PRENSA INDEPENDIENTE
Octubre 3, 2005
 

CULTURA
Pesadilla de estado

Luis Cino

LA HABANA, Cuba - Octubre (www.cubanet.org) - Leí de un tirón "Secreto de Estado", de Juan Benemelis y Eugenio Yánez. Casi dos días de lluvia del ciclón Rita me mantuvieron encerrado en casa. Contribuyeron a la rapidez de mi lectura. Pero es cierto que es uno de esos libros que cuando te atrapan no puedes soltarlo. Sólo que al terminar de leerlo deja un sabor amargo en la boca.

Benemelis y Yánez, además de mucho "whisky thinking", parecen conocer a fondo el entorno y los entresijos del poder en Cuba. Pero sin dudas conocen mejor las novelas de Frederick Forsyth, Yulian Semionov y John Le Carre. Buen estreno de ambos en la literatura de ficción. Por suerte, "Secreto de Estado" no pasa de ser eso: ficción.

Por momentos resulta creíble. Demasiado creíble. Tanto y tan penoso como puede serlo una pesadilla con los destinos de la patria. Una pesadilla donde el pueblo no cuenta. Todo queda en manos de generales veteranos de las campañas de África y Comandantes de la Revolución, con mayúsculas. Con sus métodos. A su manera.

En el libro no hay malos absolutos. Si acaso, todas las culpas recaen en el Máximo Líder. Sus opositores son los convidados de piedra en la novela. Los perdedores son los cubanos sin grados ni glorias militares. Los de Cuba y los del exilio, que también son Cuba. Comunistas y gusanos. Fidelistas y disidentes.

Unos al plan pijama. Otros a prisión. Los demás, que son la mayoría, de regreso a la charca. Todo como siempre. Más de lo mismo. Aquí nunca pasa nada. ¿Olvidaron que Cuba es una isla de corcho?

A fin de cuentas no estamos tan lejos de las repúblicas bananeras. Tal vez no sea tanta la diferencia que suponemos existe entre los generales doblemente derrotados de Las Malvinas y los de Cuito Cuanavale y el Ogaden.

Dicen que las pesadillas tienen un límite que no se puede franquear. Cuando llegas a él, despiertas o mueres. El mal sueño de Benemelis y Yánez no llega a extremos. Se evita el baño de sangre de una guerra civil, no hay invasión norteamericana y se salva la soberanía nacional.¡Menos mal!

Pero la dicha de los cubanos nunca es completa.
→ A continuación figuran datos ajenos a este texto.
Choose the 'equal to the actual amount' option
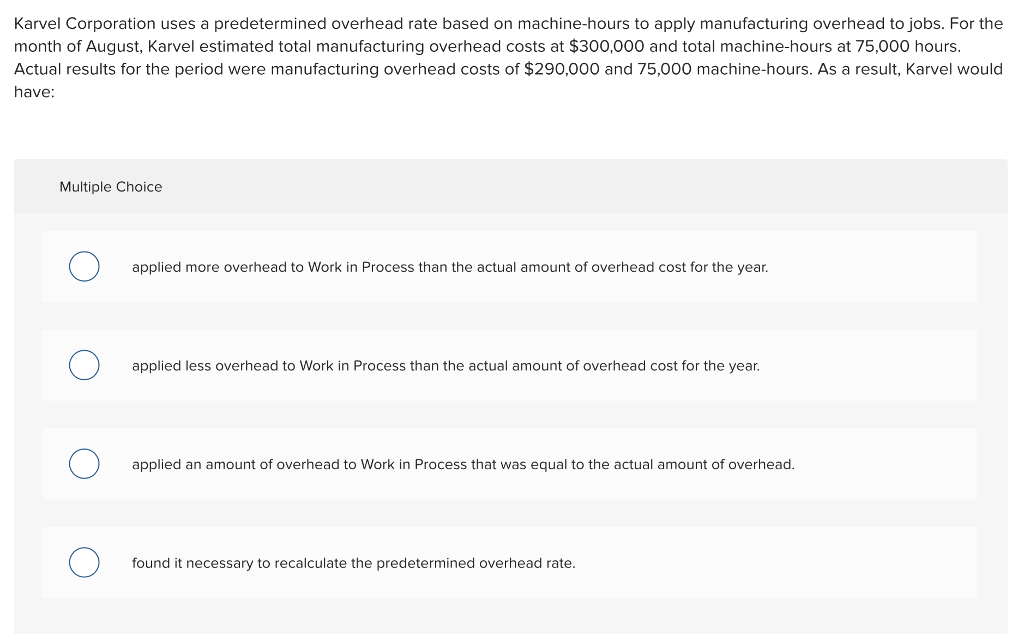This screenshot has height=634, width=1024. coord(84,463)
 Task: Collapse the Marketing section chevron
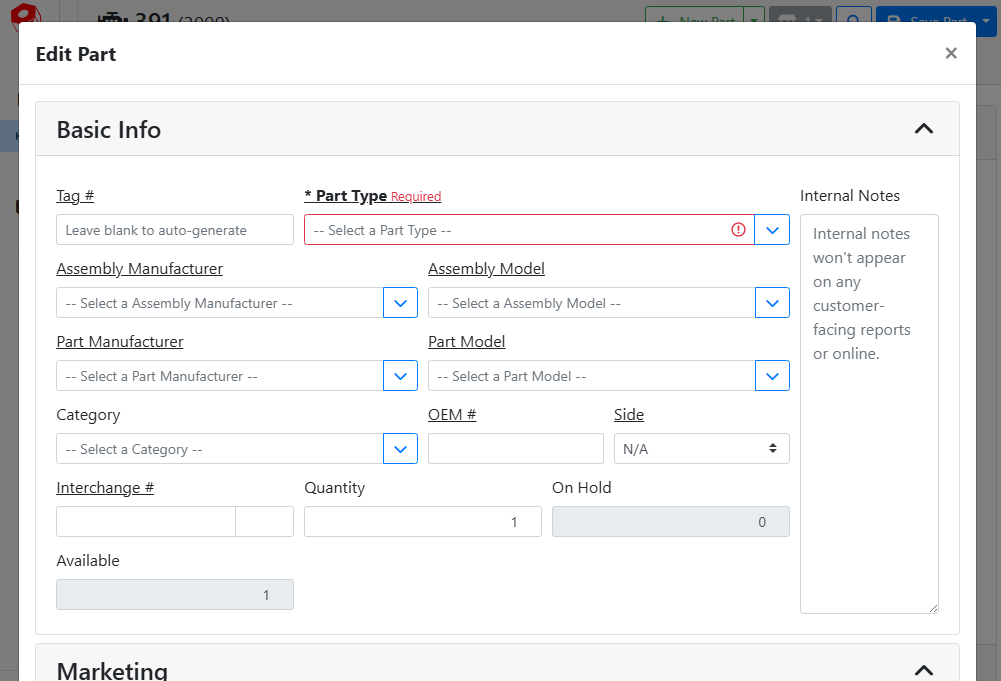pos(924,670)
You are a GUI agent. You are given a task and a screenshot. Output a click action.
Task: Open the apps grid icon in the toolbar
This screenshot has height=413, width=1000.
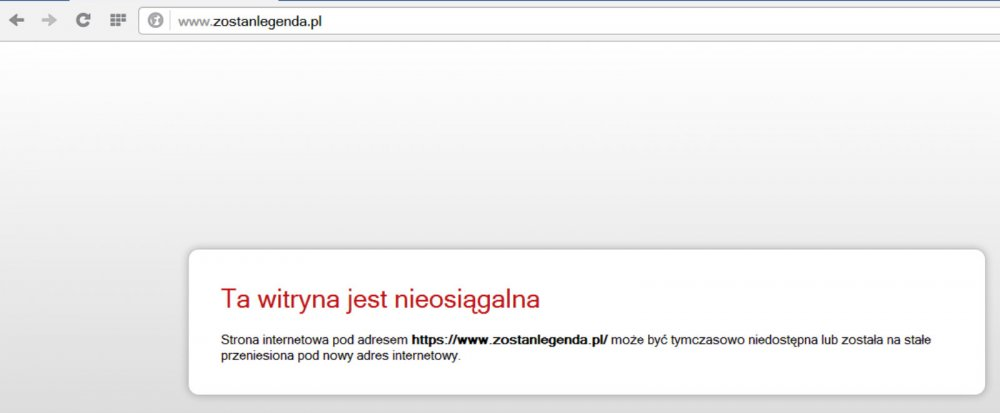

Los jerarcas logran la sucesión. Su fórmula se limita al retiro de varios pejes gordos, la rectificación de errores, hallar un modo de convivir con los americanos y mejorar un poco la economía del país. De libertades políticas y derechos humanos, nada. Peligrosamente cercano al límite letal de las pesadillas.

Los autores mantienen el suspenso durante todo el libro. El final es abierto. Como en una buena película de horror. En la última página, el Ministro, el número 2 -ya para entonces número 1- le dice al sensato, prudente y oportuno Comandante de la Revolución: "Yo te llamo". El Histórico queda en espera de la llamada decisiva, entretenido en imaginar una canción para el pentagrama.

La sucesión está segura: "¿Sin mariconá'"?, inquirió el Histórico antes de colgar el teléfono. "Sin mariconá'", repuso el nuevo jefe. Machistas y marciales, en el clan de los Mayimbes Gordos no pasan jamás por encima de ciertas palabras.

Todos lo sabemos. También Yánez y Benemelis. La "mariconá'" es siempre con el pueblo.